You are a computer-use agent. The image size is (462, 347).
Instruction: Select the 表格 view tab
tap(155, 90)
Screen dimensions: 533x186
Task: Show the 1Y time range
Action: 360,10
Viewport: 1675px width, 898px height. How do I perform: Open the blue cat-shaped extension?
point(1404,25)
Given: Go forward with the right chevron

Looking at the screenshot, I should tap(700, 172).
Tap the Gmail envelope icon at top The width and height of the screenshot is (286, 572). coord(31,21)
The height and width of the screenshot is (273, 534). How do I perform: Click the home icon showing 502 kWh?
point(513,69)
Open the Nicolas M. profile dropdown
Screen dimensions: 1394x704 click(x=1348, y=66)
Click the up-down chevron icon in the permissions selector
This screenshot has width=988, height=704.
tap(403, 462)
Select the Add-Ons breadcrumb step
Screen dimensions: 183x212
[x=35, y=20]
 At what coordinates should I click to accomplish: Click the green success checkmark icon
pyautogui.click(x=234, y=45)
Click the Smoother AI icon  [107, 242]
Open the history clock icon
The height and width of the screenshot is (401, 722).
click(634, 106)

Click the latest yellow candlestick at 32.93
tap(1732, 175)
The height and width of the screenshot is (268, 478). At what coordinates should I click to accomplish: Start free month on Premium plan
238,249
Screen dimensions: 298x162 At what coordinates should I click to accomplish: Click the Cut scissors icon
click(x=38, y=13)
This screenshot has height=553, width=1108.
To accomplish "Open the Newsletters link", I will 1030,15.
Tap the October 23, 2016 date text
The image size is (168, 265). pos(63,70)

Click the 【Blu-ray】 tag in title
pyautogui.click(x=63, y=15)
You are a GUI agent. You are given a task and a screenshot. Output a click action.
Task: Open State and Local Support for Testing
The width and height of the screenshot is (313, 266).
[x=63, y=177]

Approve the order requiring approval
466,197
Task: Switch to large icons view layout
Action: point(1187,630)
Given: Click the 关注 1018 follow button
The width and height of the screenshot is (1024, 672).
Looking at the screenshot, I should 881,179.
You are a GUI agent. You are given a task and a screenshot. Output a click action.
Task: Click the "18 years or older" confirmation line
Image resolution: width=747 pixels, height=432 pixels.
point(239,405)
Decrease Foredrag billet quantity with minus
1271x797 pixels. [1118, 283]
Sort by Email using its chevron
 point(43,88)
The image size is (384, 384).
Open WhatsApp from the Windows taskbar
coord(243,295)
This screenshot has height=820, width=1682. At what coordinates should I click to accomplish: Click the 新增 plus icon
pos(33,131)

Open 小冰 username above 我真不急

- _Requirement_
Please copy out the records word for word, from the start through the line that contains "The image size is (168, 265). pos(63,70)", including that line.

- _The completed task_
You are a computer-use agent. The image size is (462, 347).
Instruction: Select the 表格 view tab
tap(155, 90)
Screen dimensions: 533x186
Task: Show the 1Y time range
Action: 360,10
Viewport: 1675px width, 898px height. How do I perform: Open the blue cat-shaped extension?
point(1404,25)
Given: Go forward with the right chevron

Looking at the screenshot, I should tap(700, 172).
Tap the Gmail envelope icon at top The width and height of the screenshot is (286, 572). coord(31,21)
The height and width of the screenshot is (273, 534). How do I perform: Click the home icon showing 502 kWh?
point(513,69)
Open the Nicolas M. profile dropdown
Screen dimensions: 1394x704 click(x=1348, y=66)
Click the up-down chevron icon in the permissions selector
This screenshot has width=988, height=704.
tap(403, 462)
Select the Add-Ons breadcrumb step
Screen dimensions: 183x212
[x=35, y=20]
 At what coordinates should I click to accomplish: Click the green success checkmark icon
pyautogui.click(x=234, y=45)
Click the Smoother AI icon  [107, 242]
Open the history clock icon
The height and width of the screenshot is (401, 722).
click(634, 106)

Click the latest yellow candlestick at 32.93
tap(1732, 175)
The height and width of the screenshot is (268, 478). At what coordinates should I click to accomplish: Start free month on Premium plan
238,249
Screen dimensions: 298x162 At what coordinates should I click to accomplish: Click the Cut scissors icon
click(x=38, y=13)
This screenshot has height=553, width=1108.
To accomplish "Open the Newsletters link", I will 1030,15.
Tap the October 23, 2016 date text
The image size is (168, 265). pos(63,70)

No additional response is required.